* PROBLEM:
Your task is to copy every line of the records below that contains "section".

* * * *

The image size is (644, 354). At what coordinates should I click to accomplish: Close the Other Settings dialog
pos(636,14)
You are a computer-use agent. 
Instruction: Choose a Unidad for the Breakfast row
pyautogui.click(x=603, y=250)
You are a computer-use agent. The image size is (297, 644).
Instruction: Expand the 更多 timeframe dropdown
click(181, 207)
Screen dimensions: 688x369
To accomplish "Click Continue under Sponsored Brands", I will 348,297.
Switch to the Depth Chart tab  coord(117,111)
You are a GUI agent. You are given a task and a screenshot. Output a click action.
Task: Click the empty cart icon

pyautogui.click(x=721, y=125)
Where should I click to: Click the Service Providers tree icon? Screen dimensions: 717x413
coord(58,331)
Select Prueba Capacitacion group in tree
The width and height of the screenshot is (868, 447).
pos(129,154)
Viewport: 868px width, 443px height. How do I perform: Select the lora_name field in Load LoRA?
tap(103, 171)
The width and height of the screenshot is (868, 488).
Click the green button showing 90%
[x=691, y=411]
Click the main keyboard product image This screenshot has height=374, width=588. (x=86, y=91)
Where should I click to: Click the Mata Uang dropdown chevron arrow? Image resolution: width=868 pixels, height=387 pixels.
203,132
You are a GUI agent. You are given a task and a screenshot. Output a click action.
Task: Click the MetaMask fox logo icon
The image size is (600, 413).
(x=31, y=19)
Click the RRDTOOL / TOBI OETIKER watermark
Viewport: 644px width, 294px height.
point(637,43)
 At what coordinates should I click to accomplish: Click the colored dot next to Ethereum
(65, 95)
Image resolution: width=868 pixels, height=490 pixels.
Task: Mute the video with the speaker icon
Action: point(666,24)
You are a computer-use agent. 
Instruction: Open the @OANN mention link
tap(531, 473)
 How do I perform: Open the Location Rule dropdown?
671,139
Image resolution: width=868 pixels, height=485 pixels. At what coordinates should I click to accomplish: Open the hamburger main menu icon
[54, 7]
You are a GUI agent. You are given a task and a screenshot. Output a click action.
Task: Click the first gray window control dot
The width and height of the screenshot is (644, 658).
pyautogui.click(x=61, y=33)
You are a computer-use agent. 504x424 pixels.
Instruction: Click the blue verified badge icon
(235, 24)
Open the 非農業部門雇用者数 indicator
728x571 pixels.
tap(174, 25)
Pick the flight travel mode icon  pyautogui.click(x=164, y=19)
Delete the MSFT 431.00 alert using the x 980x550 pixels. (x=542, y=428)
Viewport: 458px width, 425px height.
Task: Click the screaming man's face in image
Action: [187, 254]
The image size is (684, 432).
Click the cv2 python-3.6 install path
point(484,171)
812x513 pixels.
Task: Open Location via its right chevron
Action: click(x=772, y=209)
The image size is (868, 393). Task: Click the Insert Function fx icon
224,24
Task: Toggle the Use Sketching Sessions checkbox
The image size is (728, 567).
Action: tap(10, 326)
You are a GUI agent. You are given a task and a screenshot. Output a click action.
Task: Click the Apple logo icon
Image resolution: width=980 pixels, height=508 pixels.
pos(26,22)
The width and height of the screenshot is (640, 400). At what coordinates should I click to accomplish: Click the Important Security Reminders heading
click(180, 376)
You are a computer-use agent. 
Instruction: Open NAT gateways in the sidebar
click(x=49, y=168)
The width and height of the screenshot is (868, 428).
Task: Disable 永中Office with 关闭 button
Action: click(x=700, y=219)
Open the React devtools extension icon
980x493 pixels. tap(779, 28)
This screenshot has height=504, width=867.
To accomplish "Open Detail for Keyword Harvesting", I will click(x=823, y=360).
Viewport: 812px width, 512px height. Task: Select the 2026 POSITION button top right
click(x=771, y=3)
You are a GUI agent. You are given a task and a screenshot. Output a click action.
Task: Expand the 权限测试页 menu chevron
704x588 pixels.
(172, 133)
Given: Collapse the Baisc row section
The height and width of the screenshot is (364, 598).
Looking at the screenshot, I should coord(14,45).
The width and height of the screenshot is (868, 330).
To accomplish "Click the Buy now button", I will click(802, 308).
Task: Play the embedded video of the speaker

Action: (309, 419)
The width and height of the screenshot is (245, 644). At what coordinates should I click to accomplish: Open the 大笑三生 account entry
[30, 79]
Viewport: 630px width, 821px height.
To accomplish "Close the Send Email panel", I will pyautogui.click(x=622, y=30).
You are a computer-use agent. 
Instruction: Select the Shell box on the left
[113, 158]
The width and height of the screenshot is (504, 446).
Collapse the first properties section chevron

* * * *

* RESULT BELOW:
Given: Collapse the Baisc row section
Collapse the first properties section chevron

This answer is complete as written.